Feature Article: Getting on board
Rule will push recorders on thousands of carriers
By Avery Vise
Last month the Federal Motor Carrier Safety Administration announced a final rule for electronic onboard recorders that is significantly more stringent than a regulation proposed three years ago.
FMCSA now mandates EOBRs on carriers that are shown in a single compliance review to be in serious noncompliance with any major hours-of-service regulation. The final rule takes effect on June 4, 2012, giving EOBR suppliers time to adjust to the new performance standards adopted in the final rule.
In the regulation proposed in January 2007, the agency planned to mandate EOBRs based on a review of HOS records during each of two compliance reviews conducted within two years. FMCSA estimated that under the proposal, approximately 930 carriers would be subject to mandatory EOBRs. Those carriers had 90 percent higher crash rates than the general population.
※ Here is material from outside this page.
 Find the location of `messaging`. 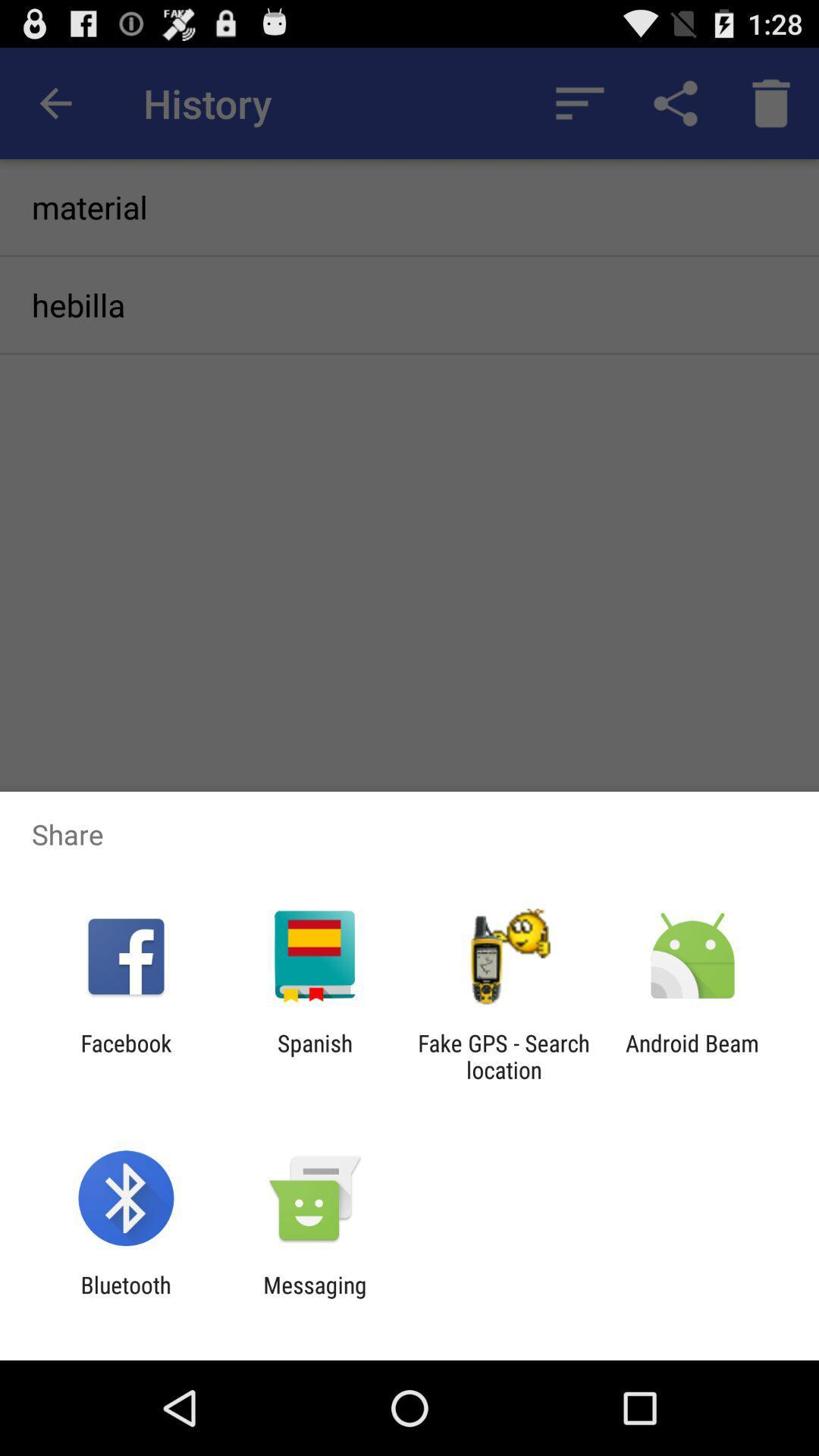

Now FMCSA estimates nearly 5,700 carriers will use EOBRs after the final rule’s first year of implementation. Carriers that would be subject to mandatory EOBRs if the final rule were in place today have 40 percent higher crash rates than the general carrier population, FMCSA says.
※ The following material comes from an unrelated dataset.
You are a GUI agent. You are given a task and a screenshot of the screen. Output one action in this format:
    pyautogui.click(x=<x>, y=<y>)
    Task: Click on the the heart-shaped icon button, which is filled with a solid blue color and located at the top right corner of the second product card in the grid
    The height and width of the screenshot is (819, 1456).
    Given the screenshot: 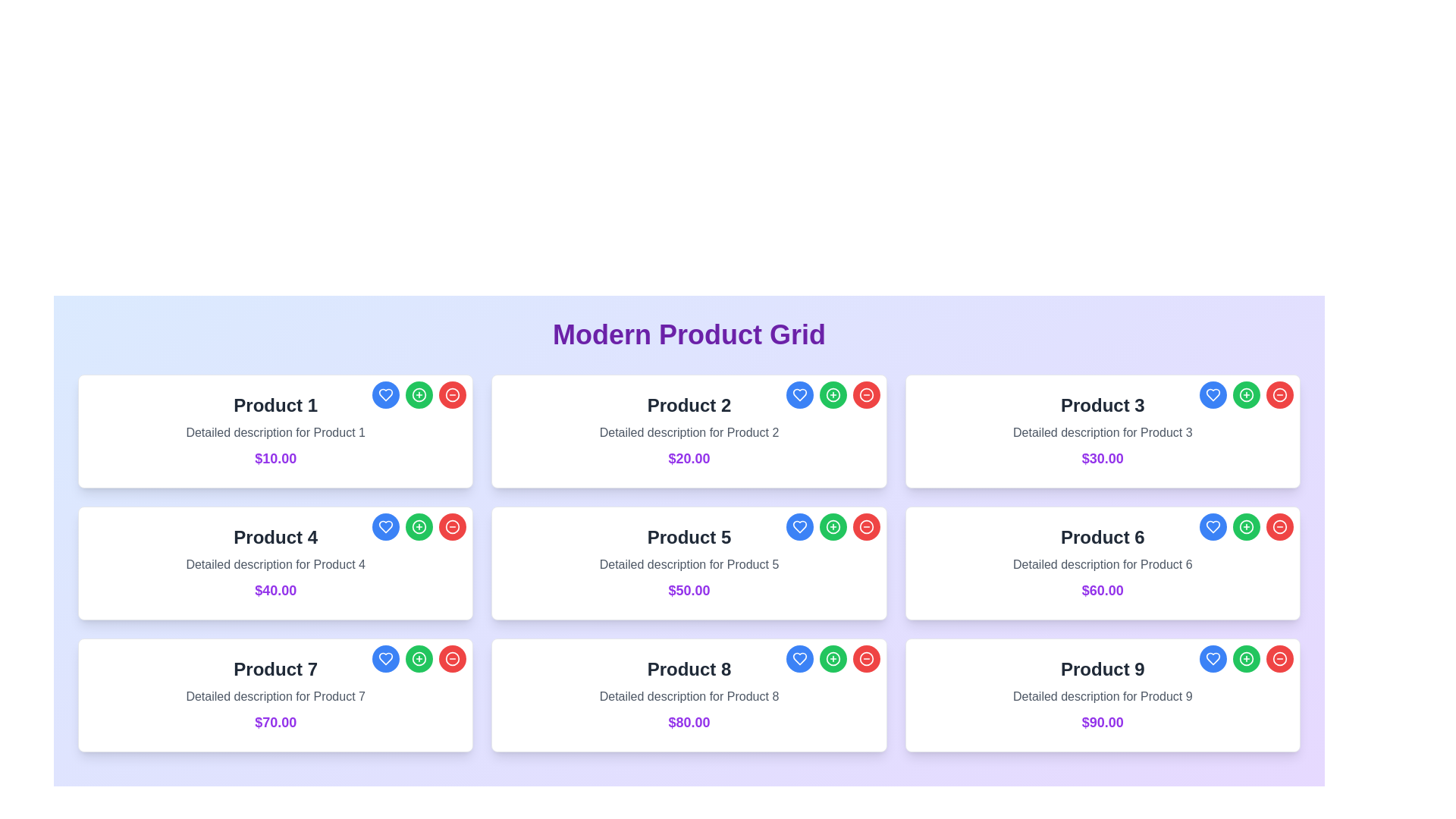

Under the final rule, if an audit finds that a carrier has a violation rate of 10 percent or greater for any major HOS regulation contained in a new list, FMCSA will require the carrier to install EOBRs in all trucks and to use them for two years.
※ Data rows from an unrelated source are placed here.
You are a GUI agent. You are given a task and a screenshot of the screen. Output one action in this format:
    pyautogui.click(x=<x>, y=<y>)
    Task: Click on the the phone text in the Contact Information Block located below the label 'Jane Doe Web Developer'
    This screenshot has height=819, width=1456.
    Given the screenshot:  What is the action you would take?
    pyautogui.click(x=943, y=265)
“We have no plans currently to challenge the EOBR rulemaking,” says Joe Rajkovacz, regulatory affairs specialist for the Owner-Operator Independent Drivers Association. “The rulemaking as it stands is eminently avoidable for motor carriers if drivers take care of their log books and make sure all date- and time-stamped documents (tolls, fuel receipts, etc.) match their logs.”
While the final rule, like the 2007 proposal, ties the EOBR mandate to remedial action, FMCSA elaborated in its new rule on plans for a broader rulemaking. It would expand the scope of mandatory EOBRs due to the safety risks of groups such as “passenger carriers, hazardous materials transporters, and new motor carriers seeking authority to conduct interstate operations.”
Under the performance standards of the new rule, EOBRs must automatically record the truck’s location at each change of duty status and at intervals while in motion. EOBRs also must conform to specific information processing standards to ensure data security and integrity.
FMCSA estimates the rule’s cost at $139 million a year and safety-related benefits at $182 million.
Todd Dills contributed to this report.
Other types of computer-assisted logging
One reason some carriers cite for using EOBRs is the 2008 Federal Motor Carrier Safety Administration determination it would begin considering electronic device position reports as supporting documents in hours-of-service compliance. In its April EOBR rulemaking, the agency offered fleets voluntarily installing EOBRs relief from driving time-related supporting documents requirements.
Nydin Transport independent owner-operator Terry Angleton didn’t have that ruling in mind when he began cleaning up his Omaha, Neb., office this year, but he was worried about the possibility of an audit on his year-and-a-half-old business. He’s replacing paper documents with the uDrove service, a smartphone application installed on his Motorola HTC Eris, driven by the Android operating system. It’s combined with an online storage account for documentation of fuel purchases sorted by type (reefer or truck), mileage information tracked with GPS, load tracking information that can be shared with shippers and receivers, inspection reports and, yes, logs.
Companies offering similar logging applications – another is the laptop-based Driver’s Daily Log and a similar program for the iPhone – note they do not satisfy FMCSA regulations for EOBRs, but rather they’re lower-cost solutions that also save time. Considering the previously tedious preparation of quarterly estimated taxes alone, Angleton says, “now it’s all there in the database. That’s two to three weeks saved – $8,000-$10,000 saved a quarter.”